I’d like to access the brain of the internet, if I may. I have the sad task of returning a cat to the shelter whence she came. The other cats will not accept her, nor does she want to have anything to do with even their friendly overtures. The other cats have now begun relentlessly tormenting her and preventing her from using any of the litter boxes. (Every time I scoop a box, the other cats come RUNNING because they think she’s trying to sneak a pee.) When she walks from one room to another, she has her tail tucked and she walks slowly and carefully, looking around constantly and expecting to be attacked—expectations that are periodically confirmed. She is not living a happy life right now.

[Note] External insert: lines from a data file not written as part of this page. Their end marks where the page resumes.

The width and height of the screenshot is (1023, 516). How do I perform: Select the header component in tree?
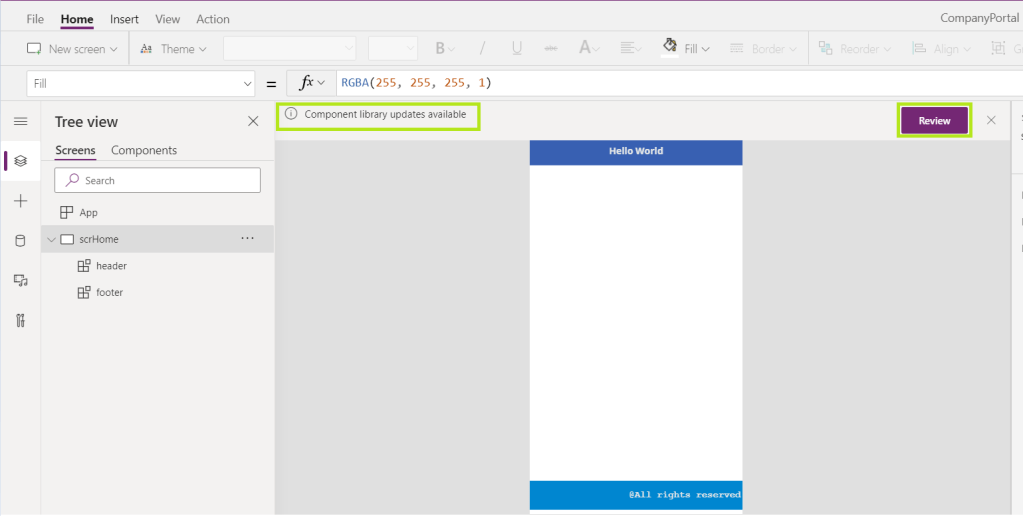point(111,266)
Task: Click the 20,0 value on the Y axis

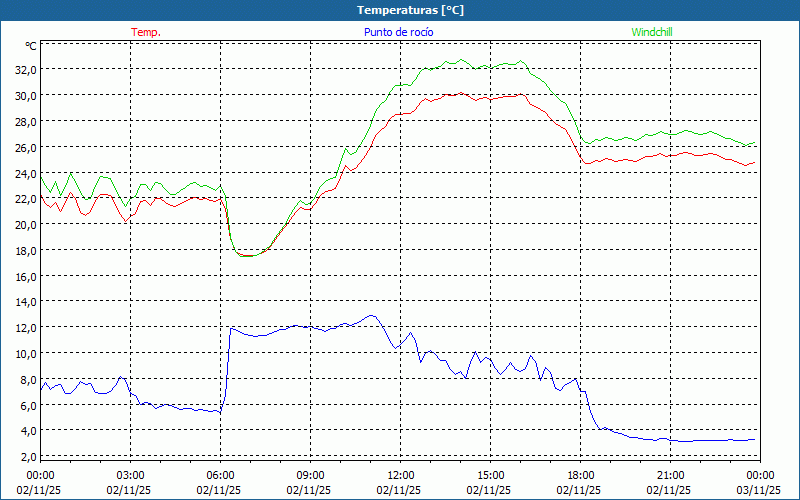Action: (x=25, y=224)
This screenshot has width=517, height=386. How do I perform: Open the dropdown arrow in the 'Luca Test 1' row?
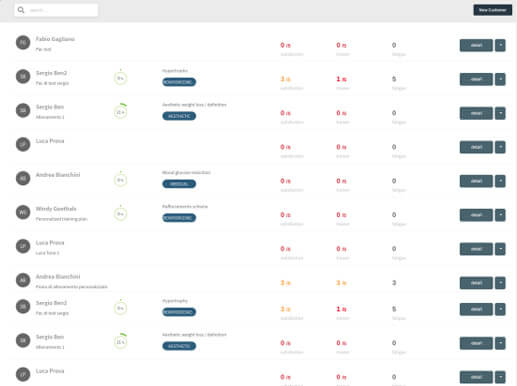click(x=500, y=249)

We’ve consulted with the vet and various online resources, as well as studying all the pamphlets from the shelter, and we’ve tried a number of expensive and non-expensive solutions with results that seemed promising at first but have all come to naught. This is not working. It’s a bad match. Which is sad because we love her and want to keep her.
The sad part is entirely ours: when I feel like this is too hard a task, it is comforting to imagine her in a house where she can go where she wants and not have to worry about being attacked; where she can go to the bathroom without the equivalent of someone slamming open the door while she’s mid-pee. The shelter is a no-kill shelter (the kind that charges you to bring in an animal, and sometimes doesn’t have room for new admissions), and they do a wonderful job of taking care of animals in both short-term and long-term care. (Our adoption contract specifies that we have to return her there if we don’t keep her.) She’s a wonderful cat, and I think she’ll get taken quickly: she’s great with children and with people she doesn’t know, and she’s a sweetheart, and she’s pretty.

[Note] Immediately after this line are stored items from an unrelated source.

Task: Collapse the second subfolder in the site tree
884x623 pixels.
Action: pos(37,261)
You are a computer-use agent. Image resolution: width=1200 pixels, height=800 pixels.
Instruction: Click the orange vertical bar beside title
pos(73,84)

Here’s the part of the internet’s large and extensive brain I’d like to access: Do you have any tips for bringing an animal to the shelter? That is, as a former pharmacy technician I could suggest you not say “What takes so long? Don’t you just have to grab a pack off the shelf??” (answer: “No”), and as a former daycare caregiver I can say we definitely believe that babies poop in the car on the way to daycare but that we believe it more if the parent then changes the diaper, and as someone who has done some dating I can explain that “It’s not you, it’s me,” “I hope we can still be friends,” and “I LOVE you, I’m just not IN love with you” should be avoided. What I’m hoping is that some of YOU have inside information about animal drop-offs. What’s good/bad to say? What will communicate our good-person status and remove some of the disappointed-in-you disapproval from the faces? What will make it clear that this is a decision we agonized about and tried many things to fix, rather than that we are people who went “Meh, this didn’t turn out to be 100% easy and awesome so never mind it’s just an animal”?